For Pakistan, a report published by the Economic and Social Consortium for Asia and Pacific (ESCAP) recommended that:
- The Government of Pakistan should incentivize the sustainable value chains and restructure the tariffs and regulatory measures for SDG push
- State Bank of Pakistan can introduce credit facilitation for innovative enterprises that use clean technology
- Research to evaluate the credit gap that exists for micro, small and medium enterprises that focus on sustainable production
- The government should revisit the targets and reprioritize them according to the domestic needs and their convergence with the national interest such as one decoupling the development and wellbeing with economic growth
- Redefining the role and responsibilities of stakeholders to mitigate the long-term impacts of COVID-19 on different segments of society and to align the small efforts with the realization of different goals of Agenda 2030
- Creating a permanent body like NCOC, which should work on research, resource development like providing training and strategizing to combat future challenges like COVID-19
- Legislations to focus on clean energy, investments in sustainability and green bonds, and harnessing the technology for SDG push
- Allocating additional resources to biotechnology and invest in research and development and it is because there are predictions that more such pandemics are more likely to occur in the near future
- Focus on sustainable health decisions, meaning decisions that are made in the present do not compromise future needs.

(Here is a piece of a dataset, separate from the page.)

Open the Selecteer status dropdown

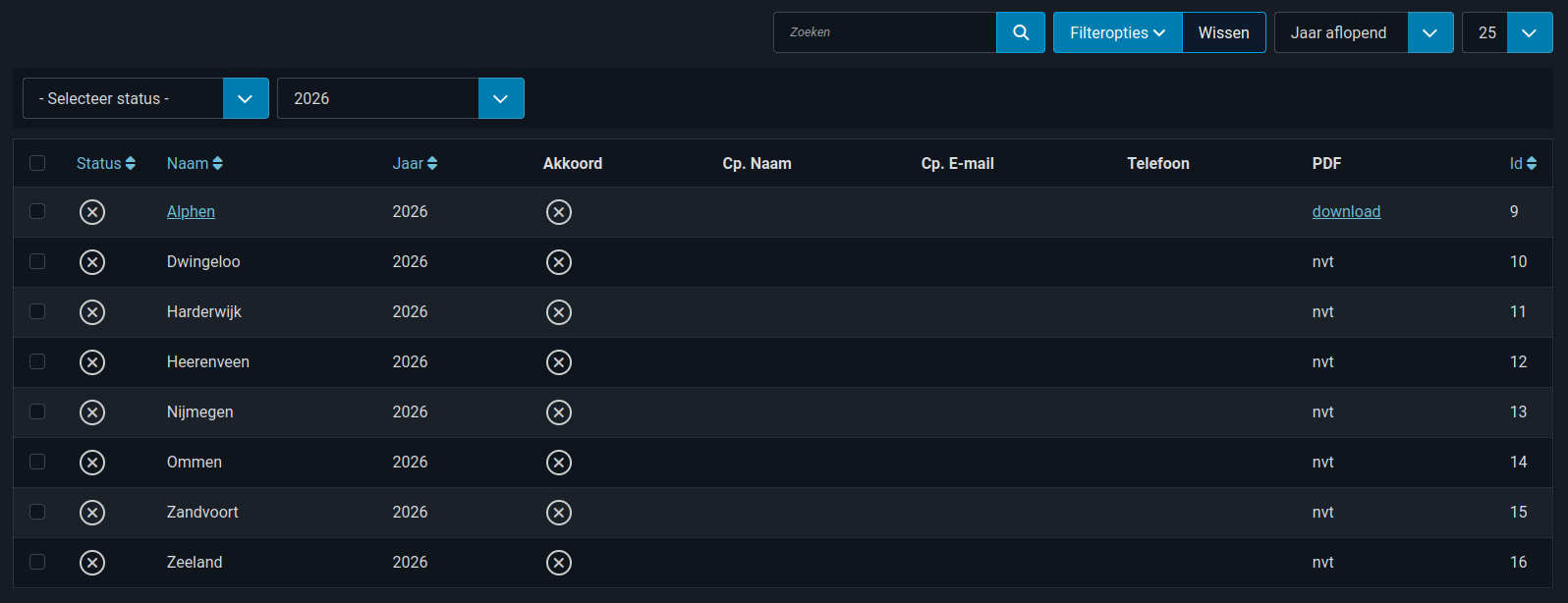click(x=145, y=98)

Making such decisions requires adapting to the current context, anticipating future impact, and using a rights-based framework
- Promote a culture of reuse and recycling, along with penalties for environmentally irresponsible practices
- Strengthening social accountability through think tanks and other civil society organizations for the sustainability transition
In conclusion, COVID-19 poses austere challenges for the attainment of SDGs, especially in the case of developing nations and struggling economies for Pakistan. It requires $2.5trillion per year is required to achieve the SDGs until 2030 but as the world is plunged into a recession by the pandemic, it makes it even harder to achieve the development targets set by all nations in 2015. This is why, now we have to make a thorough assessment of how COVID-19 setback our progress on SDGs, and for this, we have to revisit the goals, identify the converging areas, integrate the goals with the national and individual healthcare decisions, and formulate a recovery plan to mitigate the impact of COVID on SDGs.
Small efforts can make huge strides and with the same spirit adopted by stakeholders across the globe to contain the pandemic; we can achieve the SDGs as well.